● Requirement
Copy everything in the records from the line containing "What do you" down to the line containing "center [745, 485].", both lines included, keeping each line unchanged. Omit the pictures from your copy.

● Dataset entries
[start]

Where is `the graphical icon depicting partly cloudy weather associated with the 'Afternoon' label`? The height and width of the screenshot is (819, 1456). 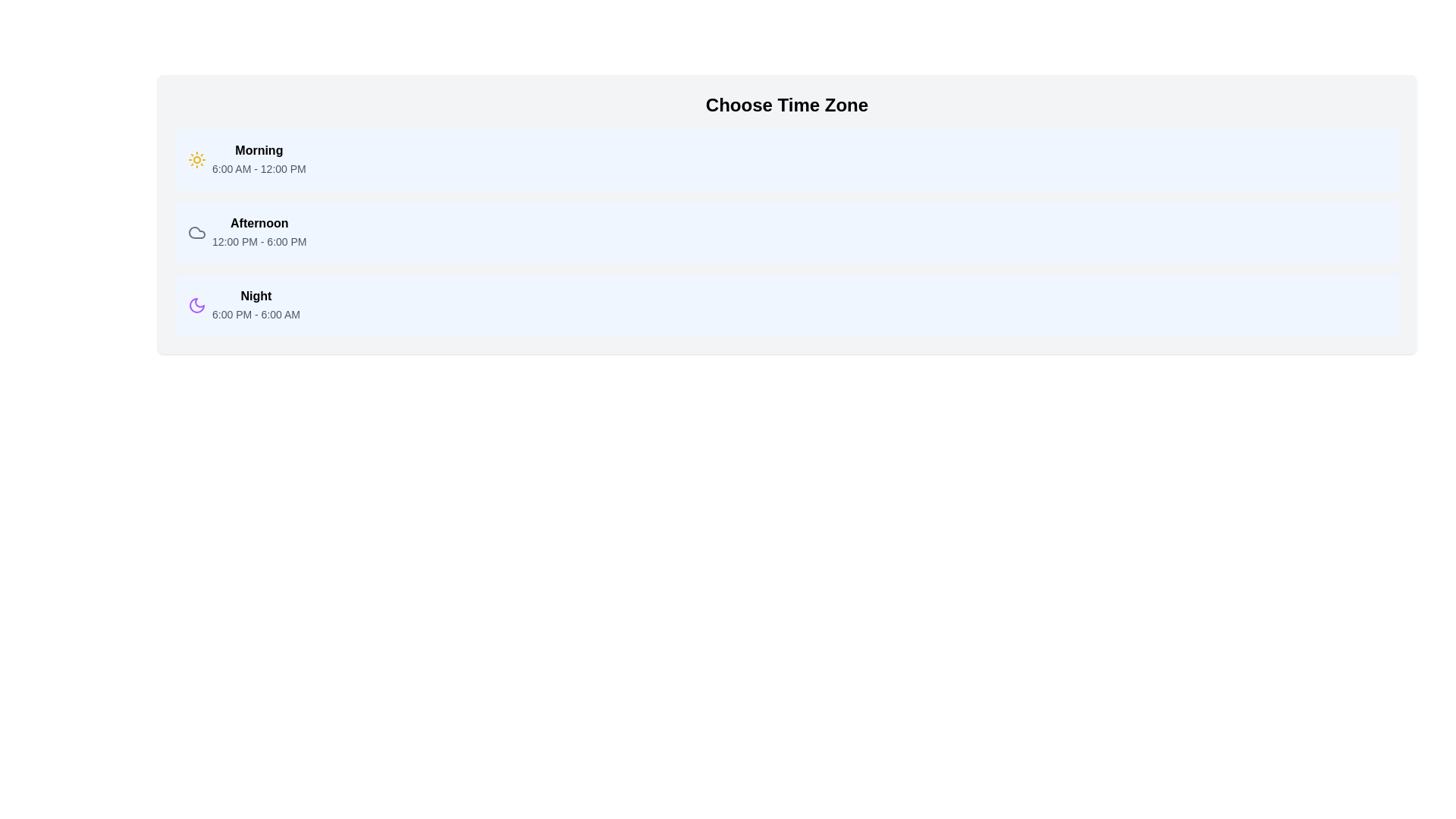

[end]
[start]

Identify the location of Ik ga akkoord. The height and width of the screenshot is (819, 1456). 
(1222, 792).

[end]
[start]

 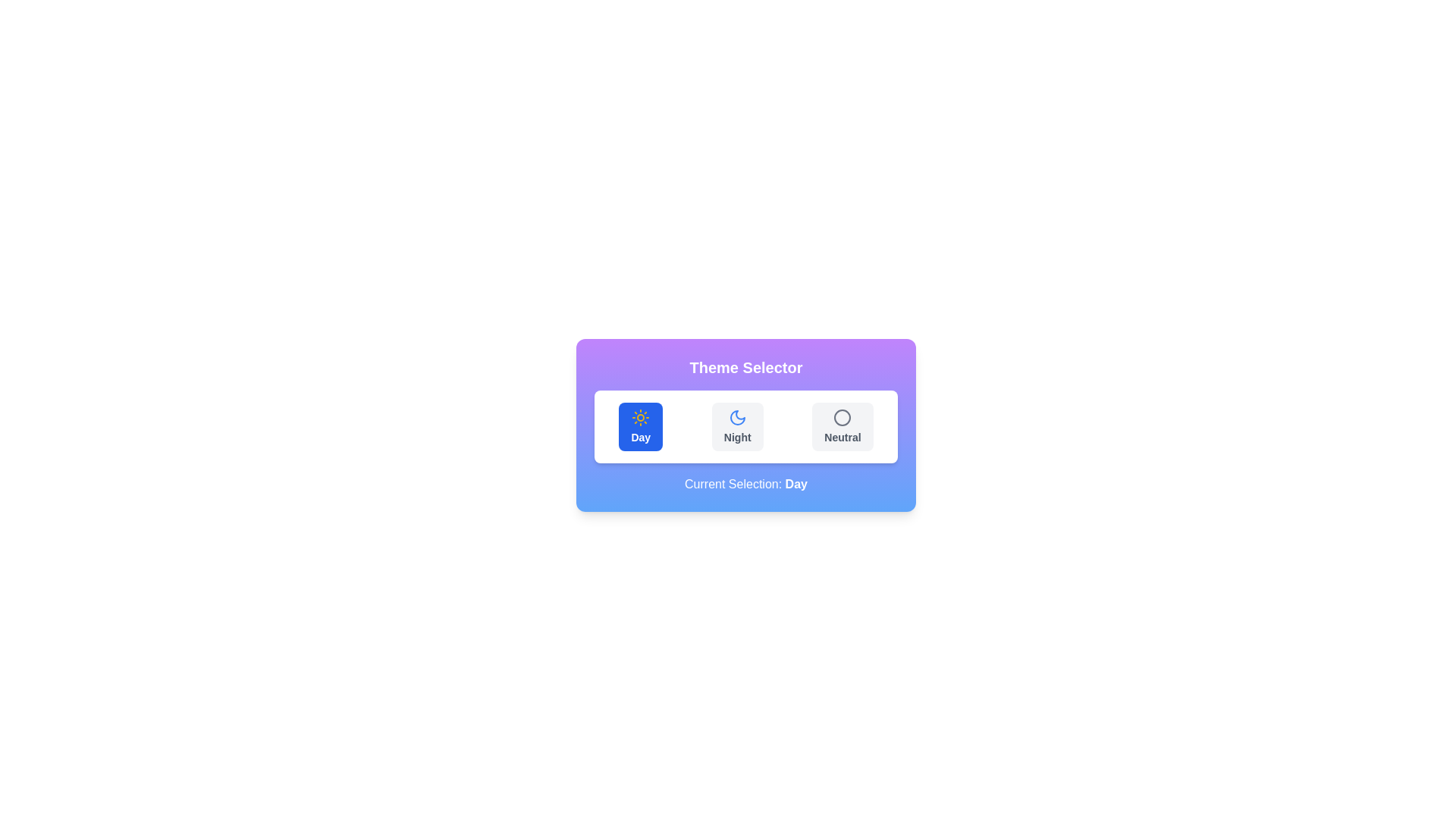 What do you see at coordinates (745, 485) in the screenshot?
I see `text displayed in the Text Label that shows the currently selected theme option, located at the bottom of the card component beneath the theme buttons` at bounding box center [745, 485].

[end]

● Output of the exercise
  What do you see at coordinates (745, 485) in the screenshot?
I see `text displayed in the Text Label that shows the currently selected theme option, located at the bottom of the card component beneath the theme buttons` at bounding box center [745, 485].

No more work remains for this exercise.